A colleague, a fanatical Manchester United supporter, said he had been to the city many times, but he never ventured into Moss Side.

“Be careful when you see a boy wearing a hoodie (a sweatshirt with a hood) walking towards you. I will normally cross the street when I see one,” he said.

I don’t blame him because records show there had been more than 800 gang-related murders in Manchester in the past decade.

About five years ago, a 14-year-old boy was killed by a rival gang in Manchester.

His was not an isolated incident. There have been scores of teenage murders up and down England, especially in the inner cities, like Moss Side.

But to blame the gangs alone for the recent riots is a convenient excuse at best, or political naivete at worst.

Morality is not a word with any meaning in places like Moss Side, where the social structure has broken down. In this kind of place, one competes to be the youngest mother or grandmother.

Most parents do not know where their kids are at any time of the day. Anyway, most fathers and mothers have criminal records or had served time at the nearby city prison.

I recall being in a newspaper shop in Moss Side and the local postman strolled in and greeted the woman shopkeeper, who replied: “What can I do for you today, Mick?”
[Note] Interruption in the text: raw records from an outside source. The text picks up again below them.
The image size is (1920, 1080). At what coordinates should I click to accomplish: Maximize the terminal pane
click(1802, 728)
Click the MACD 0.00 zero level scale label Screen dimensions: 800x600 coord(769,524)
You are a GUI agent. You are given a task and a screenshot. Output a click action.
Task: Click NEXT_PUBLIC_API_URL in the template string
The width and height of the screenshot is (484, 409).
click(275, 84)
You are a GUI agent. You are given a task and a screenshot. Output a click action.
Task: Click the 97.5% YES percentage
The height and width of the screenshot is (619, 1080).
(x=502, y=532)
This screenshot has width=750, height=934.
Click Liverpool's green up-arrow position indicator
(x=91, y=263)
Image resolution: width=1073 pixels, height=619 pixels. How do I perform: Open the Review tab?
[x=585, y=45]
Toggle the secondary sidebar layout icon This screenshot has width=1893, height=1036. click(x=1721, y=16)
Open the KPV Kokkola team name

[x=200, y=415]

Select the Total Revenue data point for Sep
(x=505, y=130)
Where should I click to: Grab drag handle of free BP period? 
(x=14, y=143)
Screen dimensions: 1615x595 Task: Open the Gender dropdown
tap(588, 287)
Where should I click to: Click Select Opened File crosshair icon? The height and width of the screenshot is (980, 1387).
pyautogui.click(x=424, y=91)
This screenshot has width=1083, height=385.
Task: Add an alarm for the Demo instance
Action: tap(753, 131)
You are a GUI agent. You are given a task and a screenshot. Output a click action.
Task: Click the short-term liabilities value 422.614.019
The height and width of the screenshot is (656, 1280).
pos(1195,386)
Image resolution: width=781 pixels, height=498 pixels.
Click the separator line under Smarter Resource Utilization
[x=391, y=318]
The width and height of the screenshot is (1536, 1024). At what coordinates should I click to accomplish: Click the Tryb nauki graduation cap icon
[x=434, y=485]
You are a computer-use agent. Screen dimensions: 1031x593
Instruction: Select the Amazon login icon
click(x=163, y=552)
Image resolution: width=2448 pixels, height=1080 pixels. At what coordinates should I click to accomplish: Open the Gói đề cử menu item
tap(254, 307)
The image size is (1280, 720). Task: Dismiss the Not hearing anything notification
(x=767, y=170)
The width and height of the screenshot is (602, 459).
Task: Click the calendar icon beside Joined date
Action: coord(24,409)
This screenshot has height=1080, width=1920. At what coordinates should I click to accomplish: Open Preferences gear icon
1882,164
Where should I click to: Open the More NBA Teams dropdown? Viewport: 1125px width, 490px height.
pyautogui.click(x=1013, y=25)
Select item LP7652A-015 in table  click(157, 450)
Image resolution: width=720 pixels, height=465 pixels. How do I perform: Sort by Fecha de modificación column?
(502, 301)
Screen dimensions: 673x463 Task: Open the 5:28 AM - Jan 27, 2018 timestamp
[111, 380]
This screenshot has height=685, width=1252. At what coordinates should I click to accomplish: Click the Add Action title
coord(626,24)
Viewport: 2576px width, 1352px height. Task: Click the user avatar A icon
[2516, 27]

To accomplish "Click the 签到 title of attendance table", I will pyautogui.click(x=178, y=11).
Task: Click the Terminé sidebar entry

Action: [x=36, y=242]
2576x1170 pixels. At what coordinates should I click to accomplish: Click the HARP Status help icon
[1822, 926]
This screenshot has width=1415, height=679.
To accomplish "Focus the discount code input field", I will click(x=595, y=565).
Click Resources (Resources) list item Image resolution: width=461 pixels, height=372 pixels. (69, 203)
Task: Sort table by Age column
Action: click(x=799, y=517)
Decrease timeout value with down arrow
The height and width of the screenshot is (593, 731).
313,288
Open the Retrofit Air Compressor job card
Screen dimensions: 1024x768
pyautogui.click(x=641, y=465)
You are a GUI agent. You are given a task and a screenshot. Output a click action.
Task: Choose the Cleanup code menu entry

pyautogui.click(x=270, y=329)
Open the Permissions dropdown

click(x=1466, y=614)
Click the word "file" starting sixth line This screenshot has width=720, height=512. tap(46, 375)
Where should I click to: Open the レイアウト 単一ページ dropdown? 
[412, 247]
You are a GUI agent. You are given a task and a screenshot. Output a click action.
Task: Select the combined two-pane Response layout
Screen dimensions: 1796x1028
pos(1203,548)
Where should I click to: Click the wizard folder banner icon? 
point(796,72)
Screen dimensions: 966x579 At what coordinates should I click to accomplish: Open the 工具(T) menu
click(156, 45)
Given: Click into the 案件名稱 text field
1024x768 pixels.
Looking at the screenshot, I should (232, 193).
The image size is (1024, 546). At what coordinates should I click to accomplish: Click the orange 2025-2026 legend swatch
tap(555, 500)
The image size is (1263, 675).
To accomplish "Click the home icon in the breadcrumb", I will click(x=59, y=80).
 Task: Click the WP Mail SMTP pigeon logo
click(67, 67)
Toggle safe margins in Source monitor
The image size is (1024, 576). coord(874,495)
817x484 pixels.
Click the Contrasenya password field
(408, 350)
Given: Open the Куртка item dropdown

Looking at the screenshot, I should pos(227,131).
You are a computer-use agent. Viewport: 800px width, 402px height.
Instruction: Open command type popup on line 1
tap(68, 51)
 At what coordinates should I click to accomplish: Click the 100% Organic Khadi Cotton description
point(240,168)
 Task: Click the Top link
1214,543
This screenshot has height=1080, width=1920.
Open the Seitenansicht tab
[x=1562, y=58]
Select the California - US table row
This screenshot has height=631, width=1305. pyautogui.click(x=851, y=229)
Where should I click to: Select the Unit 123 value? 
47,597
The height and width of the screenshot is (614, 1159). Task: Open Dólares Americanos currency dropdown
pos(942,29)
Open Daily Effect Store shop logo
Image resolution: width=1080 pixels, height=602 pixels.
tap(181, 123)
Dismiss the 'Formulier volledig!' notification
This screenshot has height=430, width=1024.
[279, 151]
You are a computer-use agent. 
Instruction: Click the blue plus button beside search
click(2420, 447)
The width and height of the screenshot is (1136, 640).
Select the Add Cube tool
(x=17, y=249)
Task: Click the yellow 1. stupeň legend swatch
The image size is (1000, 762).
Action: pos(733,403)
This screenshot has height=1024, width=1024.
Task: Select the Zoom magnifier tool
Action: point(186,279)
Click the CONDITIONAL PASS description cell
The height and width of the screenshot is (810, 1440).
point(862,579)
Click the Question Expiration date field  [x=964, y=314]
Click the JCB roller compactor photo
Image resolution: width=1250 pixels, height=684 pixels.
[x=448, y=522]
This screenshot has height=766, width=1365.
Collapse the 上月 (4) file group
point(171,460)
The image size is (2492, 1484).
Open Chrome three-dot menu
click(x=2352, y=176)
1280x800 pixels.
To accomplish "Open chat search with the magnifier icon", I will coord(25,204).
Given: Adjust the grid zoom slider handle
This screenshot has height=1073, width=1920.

He said: “Can I have a 12-year-old virgin, please?”

To this, the elderly woman replied: “There are no such thing as 12-year-old virgins here. This is Moss Side.” 

This conversation has stayed in my mind for the past 30 years and, of course, it was an exaggeration by the shopkeeper and the postman, but not by much.

We in Malaysia must be aware that we are also building inner city estates all over Kuala Lumpur and Petaling Jaya. Tall council or public housing flats are a sure-fire formula for such problems as in Moss Side.

The Women’s and Family Development Ministry must study these areas carefully to ensure that social problems are solved before they become tinder to a highly inflammable situation.

Executive editor Wong Sai Wan was kept awake for three days in Moss Side by Bob Marley’s No Women No Cry when he died on May 11, 1981.